On en a de la chance: pendant tout le temps du confinement, la conteuse Aurélie Loiseau nous offre chaque semaine un conte à partager avec nos enfants. Ça commence dès maintenant avec Le pays des fleurs, à dire, murmurer, slamer, chanter… à n’importe quel moment de la journée.
Le Pays des Fleurs
Il y a bien longtemps, les hommes étaient impossibles … Le Grand sorcier avait décidé de quitter les hommes, de fuir son pays et de s’isoler au sommet de la plus haute montagne. Aussitôt, un grand malheur envahit la nature ; toutes les fleurs, celles des jardins, des bois, des prairies, des collines meurent et disparaissent. Ce qui fait fuir tous les animaux, les oiseaux et les insectes. Le pays fleuri devient alors un désert. Fleur. Pétale. Pistil. Bourgeon. Bouton. Bouquet. Corolle. Pollen. Tige. Les enfants apprennent ces mots, imagine cette beauté seulement grâce à la parole des anciens. Dans ce désert sans couleur, les enfants ne croyaient pas à ces souvenirs partagés : « Pfff, n’importe quoi, vous ne racontez que des histoires… Tout cela n’a jamais existé, c’est impossible ! ».
Tous, sauf un enfant, un petit garçon, Maori : « Maman, raconte-moi encore les fleurs. » Il lui disait : « Maman, quand je serai grand, je trouverai le Grand sorcier, et je lui demanderai qu’il nous redonne les fleurs pour changer le paysage. » Le temps passe. Maori est devenu un homme. Son rêve de fleurs a grandi avec lui. Il fait son sac et part en direction de la plus haute montagne, pour aller chercher ce dont il a toujours rêvé. Les hommes, les femmes sur son passage le traitent de fou : « Maori ! Il n’y a que les fous pour croire aux histoires ! » Il arrive au pied de la plus haute montagne, et met sept jours pour l’escalader. Arrivé tout en haut, il trouve une source. Il boit un peu d’eau et d’un coup, toute sa fatigue s’évapore. Il se sent fort, heureux, déterminé. Derrière lui, il entend une voix qui lui demande ce qu’il est venu chercher ici : « Je cherche le Grand sorcier. Je veux lui demander de nous rendre les fleurs et les insectes. Un pays sans fleurs, sans couleurs, est triste à mourir. Seule la beauté peut rendre les gens bons, et je suis certain que ceux de mon pays cesseront d’être égoïstes et sans-cœur, si le sorcier leur redonnait les fleurs. »
À ces mots, Maori se sent soulevé par des mains invisibles.
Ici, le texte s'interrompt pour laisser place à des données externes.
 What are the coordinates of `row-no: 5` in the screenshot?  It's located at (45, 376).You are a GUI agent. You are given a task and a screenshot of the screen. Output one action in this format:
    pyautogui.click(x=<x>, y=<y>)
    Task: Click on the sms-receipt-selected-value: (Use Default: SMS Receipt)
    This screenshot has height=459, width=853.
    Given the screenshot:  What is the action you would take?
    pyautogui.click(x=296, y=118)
Il est transporté vers le pays des fleurs éternelles, et se retrouve au milieu d’un tapis de fleurs multicolores. La voix lui dit : « Rapporte ces fleurs dans ton pays. Grâce à toi, à ton courage, ton pays ne sera plus jamais sans fleurs. Les vents du Nord, de l’Est, du Sud et de l’Ouest sèmeront les graines des fleurs aux quatre coins de la terre. Reviendront alors les insectes, les abeilles, et cette merveilleuse crème dorée qu’est le miel. » Le jeune homme remercie le Grand sorcier. Il descend la montagne, les bras chargés de fleurs, aussi léger d’un pétale. Quand il revient chez lui, les habitants découvrent les fleurs, les couleurs, respirent leurs parfums… C’est un grand bonheur. Ils disent : « Ah, nous savions bien que les fleurs n’étaient pas des histoires inventées ! » Leur pays redevient un jardin. Les fleurs poussent au milieu des bois, des prairies, des montagnes, des collines, près des rivières et des lacs.
Alors les habitants du pays se réunissent auprès de Maori pour leur demander d’être leur roi. Maori accepte et leur dit : « N’oublions jamais que c’est l’égoïsme, le narcissisme des hommes qui a entraîné la disparition des fleurs de notre pays. » Et comme personne ne voulait être privé du bonheur des fleurs, chacun, chacune a pris soin de la planète pour ne plus jamais fâcher le Grand sorcier. Et si un jour, cela devait recommencer, la planète pourrait peut-être aussi inventer une façon de se protéger, d’éloigner les hommes un temps, pour mieux respirer…
© Aurélie LOISEAU, librement adapté d’un conte traditionnel australien.